From the line with "[Close Data Use Notice] (149, 2519)" through the line with "Veterans Day (417, 2437)", inclusive, return each line of the data below exactly and leave the rest out.
::::::::
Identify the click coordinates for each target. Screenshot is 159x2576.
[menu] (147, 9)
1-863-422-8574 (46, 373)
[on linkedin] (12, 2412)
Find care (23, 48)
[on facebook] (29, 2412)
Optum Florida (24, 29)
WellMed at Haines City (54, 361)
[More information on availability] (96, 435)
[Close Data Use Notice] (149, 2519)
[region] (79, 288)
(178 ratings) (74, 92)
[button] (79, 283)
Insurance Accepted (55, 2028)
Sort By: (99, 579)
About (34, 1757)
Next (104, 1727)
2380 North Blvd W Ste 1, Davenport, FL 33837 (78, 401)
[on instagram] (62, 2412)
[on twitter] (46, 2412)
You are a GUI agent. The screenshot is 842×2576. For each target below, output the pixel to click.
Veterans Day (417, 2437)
::::::::
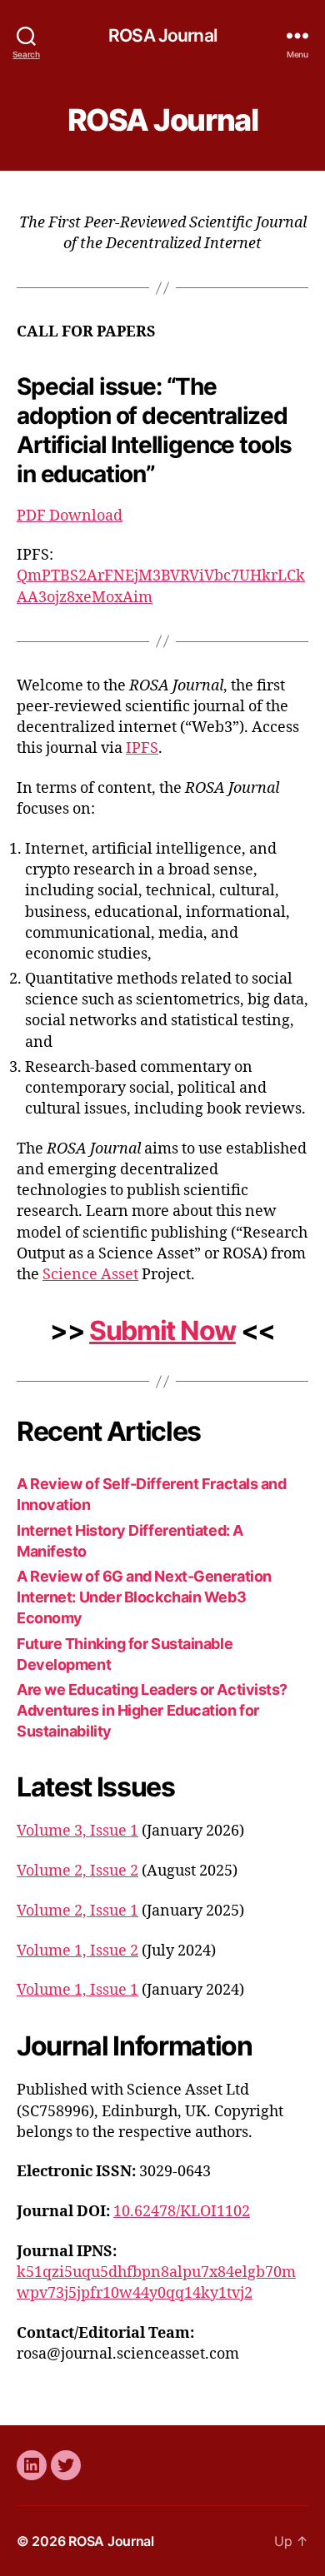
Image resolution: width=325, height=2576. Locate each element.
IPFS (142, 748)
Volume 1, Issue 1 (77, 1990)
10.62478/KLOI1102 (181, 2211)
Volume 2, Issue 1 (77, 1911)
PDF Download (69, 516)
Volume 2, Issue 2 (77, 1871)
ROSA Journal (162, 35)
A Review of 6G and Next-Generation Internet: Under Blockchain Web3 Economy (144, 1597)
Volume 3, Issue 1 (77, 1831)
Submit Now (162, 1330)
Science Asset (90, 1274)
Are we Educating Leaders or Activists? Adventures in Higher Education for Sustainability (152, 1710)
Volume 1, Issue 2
::::::::
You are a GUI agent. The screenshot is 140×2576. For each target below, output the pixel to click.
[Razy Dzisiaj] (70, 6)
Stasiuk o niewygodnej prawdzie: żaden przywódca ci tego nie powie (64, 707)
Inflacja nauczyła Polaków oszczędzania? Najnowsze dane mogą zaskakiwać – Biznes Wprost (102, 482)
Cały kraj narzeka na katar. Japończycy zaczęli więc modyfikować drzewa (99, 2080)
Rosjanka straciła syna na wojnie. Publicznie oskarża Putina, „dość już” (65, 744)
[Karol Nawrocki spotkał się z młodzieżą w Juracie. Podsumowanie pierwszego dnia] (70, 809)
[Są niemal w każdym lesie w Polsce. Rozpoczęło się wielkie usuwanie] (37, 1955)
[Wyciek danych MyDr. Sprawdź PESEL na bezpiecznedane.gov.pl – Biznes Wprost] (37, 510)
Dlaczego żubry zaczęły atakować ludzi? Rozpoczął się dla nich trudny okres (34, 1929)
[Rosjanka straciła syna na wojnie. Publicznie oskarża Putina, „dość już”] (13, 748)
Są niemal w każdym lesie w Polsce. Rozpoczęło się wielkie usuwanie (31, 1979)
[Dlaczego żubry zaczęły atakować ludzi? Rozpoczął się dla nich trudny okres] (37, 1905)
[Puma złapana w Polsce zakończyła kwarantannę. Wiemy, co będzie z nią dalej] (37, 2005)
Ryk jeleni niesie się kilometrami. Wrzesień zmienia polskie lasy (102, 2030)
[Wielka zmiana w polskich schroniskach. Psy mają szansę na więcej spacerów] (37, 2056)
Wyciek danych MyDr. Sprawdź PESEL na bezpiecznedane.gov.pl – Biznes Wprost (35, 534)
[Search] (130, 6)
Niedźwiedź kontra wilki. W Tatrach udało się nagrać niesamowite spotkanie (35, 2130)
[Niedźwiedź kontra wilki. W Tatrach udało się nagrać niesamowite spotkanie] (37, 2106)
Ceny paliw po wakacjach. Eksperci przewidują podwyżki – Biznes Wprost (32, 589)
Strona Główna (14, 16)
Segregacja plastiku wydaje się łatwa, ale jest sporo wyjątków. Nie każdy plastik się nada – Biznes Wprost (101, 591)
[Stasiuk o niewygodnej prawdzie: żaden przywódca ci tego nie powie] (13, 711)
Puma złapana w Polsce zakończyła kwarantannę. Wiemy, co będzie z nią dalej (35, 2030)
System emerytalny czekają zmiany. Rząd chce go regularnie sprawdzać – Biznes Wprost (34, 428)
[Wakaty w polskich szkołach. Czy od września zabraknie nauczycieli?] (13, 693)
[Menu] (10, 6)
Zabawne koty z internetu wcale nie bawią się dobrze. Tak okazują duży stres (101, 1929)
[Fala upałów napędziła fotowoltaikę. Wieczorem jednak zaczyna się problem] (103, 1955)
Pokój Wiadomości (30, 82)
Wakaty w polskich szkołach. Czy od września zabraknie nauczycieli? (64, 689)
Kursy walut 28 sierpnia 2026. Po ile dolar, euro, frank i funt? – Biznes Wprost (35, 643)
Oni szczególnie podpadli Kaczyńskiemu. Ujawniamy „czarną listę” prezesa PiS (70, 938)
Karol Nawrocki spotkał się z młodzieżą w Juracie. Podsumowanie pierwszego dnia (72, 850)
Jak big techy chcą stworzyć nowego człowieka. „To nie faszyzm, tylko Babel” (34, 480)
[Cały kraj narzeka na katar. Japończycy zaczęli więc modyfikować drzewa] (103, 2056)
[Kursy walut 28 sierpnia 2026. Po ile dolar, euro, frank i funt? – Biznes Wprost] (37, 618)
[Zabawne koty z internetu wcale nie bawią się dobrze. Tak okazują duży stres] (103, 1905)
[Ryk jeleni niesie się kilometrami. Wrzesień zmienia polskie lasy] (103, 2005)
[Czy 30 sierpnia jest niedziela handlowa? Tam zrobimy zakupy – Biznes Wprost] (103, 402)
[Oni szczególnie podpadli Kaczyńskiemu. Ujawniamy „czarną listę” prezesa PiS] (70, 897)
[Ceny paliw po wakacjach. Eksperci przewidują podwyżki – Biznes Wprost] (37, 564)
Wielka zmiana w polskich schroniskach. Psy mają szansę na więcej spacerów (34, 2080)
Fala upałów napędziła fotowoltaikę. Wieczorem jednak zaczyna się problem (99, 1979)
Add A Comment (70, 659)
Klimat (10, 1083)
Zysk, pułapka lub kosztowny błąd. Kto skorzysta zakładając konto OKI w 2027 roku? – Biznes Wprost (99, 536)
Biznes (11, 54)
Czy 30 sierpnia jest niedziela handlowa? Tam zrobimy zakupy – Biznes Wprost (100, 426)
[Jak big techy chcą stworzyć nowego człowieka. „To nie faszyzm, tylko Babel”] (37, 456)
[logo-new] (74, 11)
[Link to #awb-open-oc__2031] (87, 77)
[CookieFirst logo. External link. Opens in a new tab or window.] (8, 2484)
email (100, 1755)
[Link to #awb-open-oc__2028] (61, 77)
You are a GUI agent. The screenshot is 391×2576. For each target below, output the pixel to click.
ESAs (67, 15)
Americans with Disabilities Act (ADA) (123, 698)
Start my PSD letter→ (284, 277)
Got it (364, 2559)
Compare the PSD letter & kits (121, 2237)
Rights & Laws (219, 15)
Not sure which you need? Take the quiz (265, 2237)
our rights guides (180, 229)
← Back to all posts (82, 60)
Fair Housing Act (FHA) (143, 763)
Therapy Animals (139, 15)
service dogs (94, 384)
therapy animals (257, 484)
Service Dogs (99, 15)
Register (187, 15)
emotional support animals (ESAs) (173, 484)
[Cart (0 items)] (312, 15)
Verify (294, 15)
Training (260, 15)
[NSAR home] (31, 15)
::::::::
* [SOLUTION FOR THIS PROBLEM]
[Close Data Use Notice] (149, 2519)
[region] (79, 288)
(178 ratings) (74, 92)
[button] (79, 283)
Insurance Accepted (55, 2028)
Sort By: (99, 579)
About (34, 1757)
Next (104, 1727)
2380 North Blvd W Ste 1, Davenport, FL 33837 (78, 401)
[on instagram] (62, 2412)
[on twitter] (46, 2412)
You are a GUI agent. The screenshot is 842×2576. For each target below, output the pixel to click.
Veterans Day (417, 2437)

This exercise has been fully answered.